02 marzo 2016

Fifty fifty.

Conozco bastantes mujeres que no piensan útil "eso del día de la mujer trabajadora", una de ellas me lo dijo mientras observábamos a una mujer empresaria que empujaba, con una dignidad que ya quisiera para mi, un carro lleno de paquetes ya que ella es la propietaria y trabajadora de una empresa de transportes. Argumentaba otra que "el día del trabajo es el 1 de mayo". Las mujeres que defienden esta postura normalmente son mujeres trabajadoras, pero no de trabajos como el mío (yo siempre he dicho que trabajar es descargar camiones), normalmente trabajan duro y en muchos casos son dueñas de su negocio y,  por tanto, no necesitan a nadie, no más de lo que cualquiera lo necesita. Tal vez por eso el 8 de marzo va perdiendo su apodo de trabajadora para centrarse exclusivamente en Día de la Mujer. Aún reconociendo las graves desigualdades laborales que sigue habiendo (propiciadas por un mercado capitalista que aplasta más a quien menos puede y por tanto machaca a los más indefensos como mujeres, discapacitados, jóvenes, etc.), el tema gordo es por qué diablos uno va a un curso de lo que sea (menos carretillero o escuchante de furbo) y todo son mujeres. Curiosamente, sin embargo, los profesores suelen ser hombres. Y no hablemos de puestos directivos en grandes empresas. No he creído nunca que eso suceda porque la mujer prefiere su carrera familiar a la laboral, tampoco creí nunca que los Sapiens no se cruzaran con los Neandertales y llevamos años ya confirmando lo que mi sentido común dictaba de siempre.
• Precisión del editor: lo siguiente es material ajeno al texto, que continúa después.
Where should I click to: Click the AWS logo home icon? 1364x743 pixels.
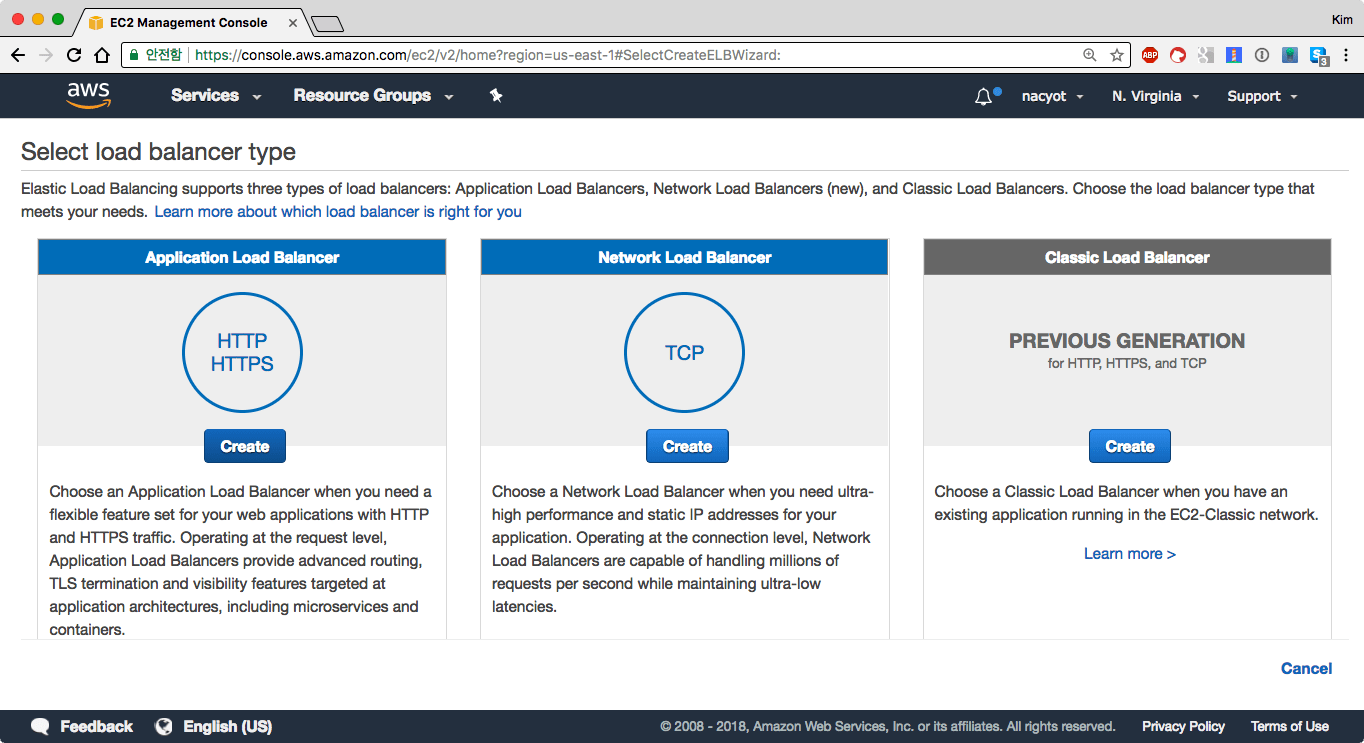click(x=88, y=95)
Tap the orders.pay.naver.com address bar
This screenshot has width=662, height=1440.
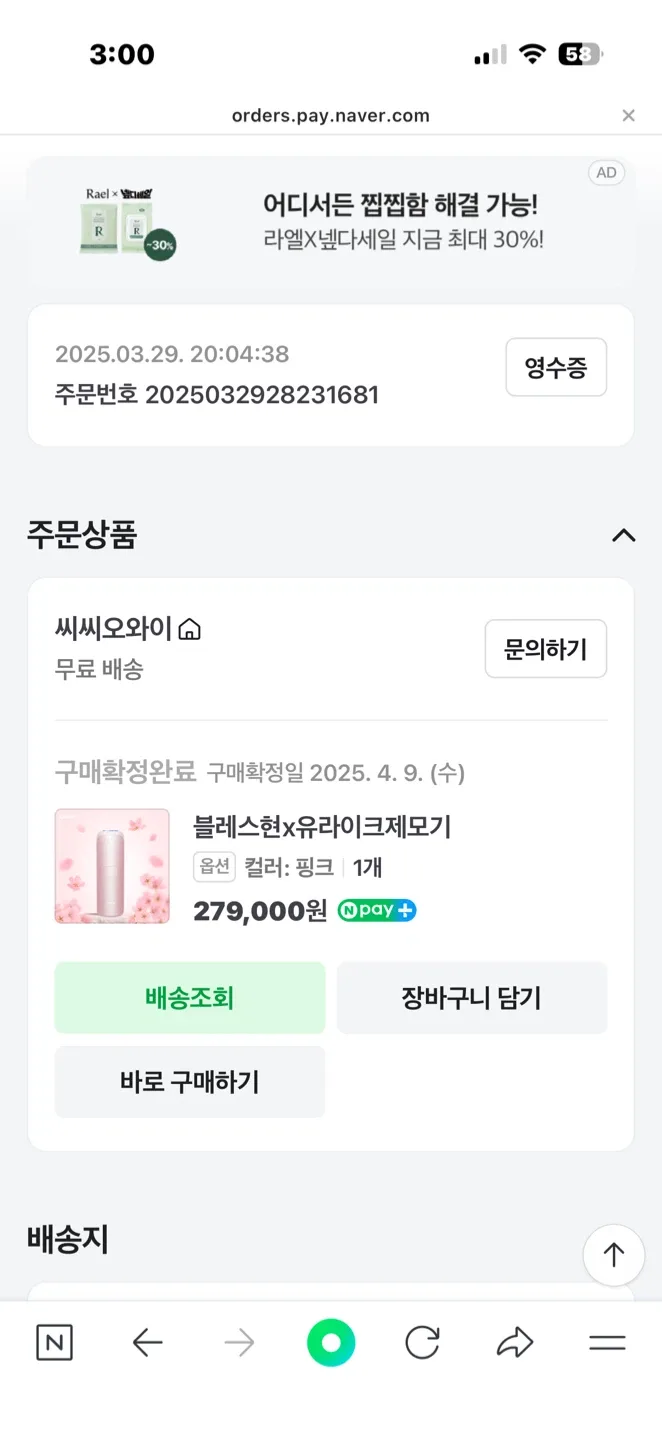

No están en puestos directivos porque quien nombra es varón, o alguna mujer que afirma que las mujeres son siempre más malas que los hombres (de todo hay). Personalmente he tenido algunas experiencias frustrantes con la autoridad de la mujer, pero también de los hombres, y me temo que en el primero de los casos se debe a la inseguridad de estas pioneras. El día en que todo se normalice la cosa irá mejor. A propósito de ello, el lema de este año es Por un planeta 50/50 en 2030: Demos el paso para la igualdad de género. Pues eso, que a ponerse las pilas.